Our local Vikings of Avacal fight sword-and-board at a level you'd see in those videos. Watching them fight is an eye-opener. The force the human body can exert, trained, is astonishing, and it really reinforces the "fights are quick" ethos. Two trained sword-fighters are going to decide the fight fast. At the very highest level, the longest fights I've ever seen went on perhaps eight seconds. Most were decided by the first or second swing.

Also, if I can expound on practical melee weapons for one second: Remember that the sword was typically the weapon of nobility. For almost all practical combat purposes, though, the spear was always the first choice. If you want a classic trope deconstructed, the Samurai was expected to learn the spear, the bow, and the sword. The only reason the cultural focus on swords came about was that they were symbols of privilege. In anything that wasn't duels, 90% or more of your fighting was bow and spear.

Armies fought with bow and spear. The sword was an essential tool, but it was never the *main* tool. And why?

Because a skilled spearman against a skilled swordsman puts the advantage very firmly in the hands of the spearman. Longer reach. Stab, dead.

It's unfortunate that swords have crept into such trope-heavy territory, when it was always the spear that was considered the sensible, practical weapon of its age.

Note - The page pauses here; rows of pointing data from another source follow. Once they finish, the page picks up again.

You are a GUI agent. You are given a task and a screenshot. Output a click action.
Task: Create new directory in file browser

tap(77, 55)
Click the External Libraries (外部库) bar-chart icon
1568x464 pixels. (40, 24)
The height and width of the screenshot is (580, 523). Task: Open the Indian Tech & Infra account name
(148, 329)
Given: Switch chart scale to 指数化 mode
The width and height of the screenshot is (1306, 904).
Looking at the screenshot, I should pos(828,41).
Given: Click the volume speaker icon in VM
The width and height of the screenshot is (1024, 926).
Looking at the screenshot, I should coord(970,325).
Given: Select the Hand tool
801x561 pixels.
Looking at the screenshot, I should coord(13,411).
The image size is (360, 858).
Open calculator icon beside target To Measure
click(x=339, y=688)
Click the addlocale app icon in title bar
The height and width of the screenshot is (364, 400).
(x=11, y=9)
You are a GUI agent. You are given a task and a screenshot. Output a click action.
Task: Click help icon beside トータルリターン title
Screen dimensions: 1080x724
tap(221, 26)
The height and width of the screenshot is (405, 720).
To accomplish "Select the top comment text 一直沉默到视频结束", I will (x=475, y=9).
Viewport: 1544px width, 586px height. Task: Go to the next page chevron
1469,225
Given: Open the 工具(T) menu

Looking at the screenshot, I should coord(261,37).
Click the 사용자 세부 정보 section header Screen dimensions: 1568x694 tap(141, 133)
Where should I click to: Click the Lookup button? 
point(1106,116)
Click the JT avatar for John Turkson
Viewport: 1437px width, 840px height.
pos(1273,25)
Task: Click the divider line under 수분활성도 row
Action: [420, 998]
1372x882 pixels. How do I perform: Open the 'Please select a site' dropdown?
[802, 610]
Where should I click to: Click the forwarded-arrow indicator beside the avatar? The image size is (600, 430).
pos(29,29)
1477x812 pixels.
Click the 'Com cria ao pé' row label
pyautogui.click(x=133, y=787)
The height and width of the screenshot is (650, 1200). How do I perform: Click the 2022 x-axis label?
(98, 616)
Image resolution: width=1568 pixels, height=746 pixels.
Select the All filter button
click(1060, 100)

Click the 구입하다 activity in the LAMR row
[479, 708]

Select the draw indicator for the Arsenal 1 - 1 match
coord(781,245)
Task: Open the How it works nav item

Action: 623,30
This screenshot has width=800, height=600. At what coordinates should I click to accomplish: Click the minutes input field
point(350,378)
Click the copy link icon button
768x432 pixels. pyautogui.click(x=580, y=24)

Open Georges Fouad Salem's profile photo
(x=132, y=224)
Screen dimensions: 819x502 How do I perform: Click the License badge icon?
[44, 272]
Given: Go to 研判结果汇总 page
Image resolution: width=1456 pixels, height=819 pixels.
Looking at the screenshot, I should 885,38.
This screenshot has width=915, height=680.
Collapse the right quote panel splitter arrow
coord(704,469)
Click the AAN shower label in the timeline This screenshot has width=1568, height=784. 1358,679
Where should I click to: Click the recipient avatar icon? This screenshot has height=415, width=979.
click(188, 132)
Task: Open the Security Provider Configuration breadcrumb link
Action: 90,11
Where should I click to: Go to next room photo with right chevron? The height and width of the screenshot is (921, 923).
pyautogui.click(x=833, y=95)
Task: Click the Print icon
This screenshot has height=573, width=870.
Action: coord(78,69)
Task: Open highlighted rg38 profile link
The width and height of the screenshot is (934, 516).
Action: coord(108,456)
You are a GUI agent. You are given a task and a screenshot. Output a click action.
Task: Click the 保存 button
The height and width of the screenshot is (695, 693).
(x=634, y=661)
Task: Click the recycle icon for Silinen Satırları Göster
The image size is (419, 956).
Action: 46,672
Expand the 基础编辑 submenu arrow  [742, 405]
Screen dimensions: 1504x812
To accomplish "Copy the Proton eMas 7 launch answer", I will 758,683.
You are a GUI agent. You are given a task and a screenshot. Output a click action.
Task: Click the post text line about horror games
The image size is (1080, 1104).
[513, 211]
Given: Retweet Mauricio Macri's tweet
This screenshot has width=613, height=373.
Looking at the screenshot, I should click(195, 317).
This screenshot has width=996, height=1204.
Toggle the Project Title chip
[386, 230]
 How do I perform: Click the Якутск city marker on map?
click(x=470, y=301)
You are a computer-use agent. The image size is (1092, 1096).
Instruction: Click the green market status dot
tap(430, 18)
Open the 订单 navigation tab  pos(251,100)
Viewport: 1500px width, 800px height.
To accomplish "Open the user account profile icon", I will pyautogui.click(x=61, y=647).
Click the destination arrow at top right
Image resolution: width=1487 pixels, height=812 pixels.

And if we're talking about Samurai, don't overestimate the katana. Japan had very little iron to work with and thus had very little armor and less robust swords. Your typical katana was pretty damn fragile, top quality katanas were/are still lacking in effectiveness vs. your typical swords, and katanas in general aren't meant to be used against proper armor.

I've been reading the Iliad. It's surprising graphic, in fact, 90% of it is recounting how one guy threw a spear at another guy, where it hit and how it got through/past their armour/shield, and what part of the victim's insides were now outside as a result of the fatal wound. And how much their father and/or wife would miss them.

There is one caveat on using spears, though. They aren't necessarily the best weapon for one-on-one dueling, especially if stuck at really close quarters like urban combat. That's where a sword is a bit better. Spears were great, but remember that most Western armies tended to emphasize acting as a group, like in the phalanx formation. It's not quite the same as fighting alone.

Of course, doesn't mean the spear was exactly useless one-on-one either... https://www.youtube.com/watch?v=XyaB6KQbksM

Psycho Gecko: You're wrong about that, actually. Spear, staff and other types of polearms (such as the famous Swiss pikemen and halberdiers) are probably the most dangerous weapons of the medieval age and the Renaissance, either in any kind of group or one on one. It was the first choice on the battlefield for almost everyone, including knights, as the lance was really their main weapon. There's plenty of records of judicial duels in the period being fought with polearms. Historical manuals exist for the staff that go into how to take on any number of people. Even in close quarters, like a narrow corridor, a polearm is amazing as long as you've got enough space to thrust it. Without room to manouevre, the only thing the opponent is going to want to do is back away. We have a blanket ban on sparring full-force with staff or polearms because it would kill people regardless of how much padding they wear.

There are ways to deal with polearms, with longsword and other weapons, if you absolutely have to. But even an amazing swordsmaster would just rather not take those odds.

Patrick: Which historical manuals do they study?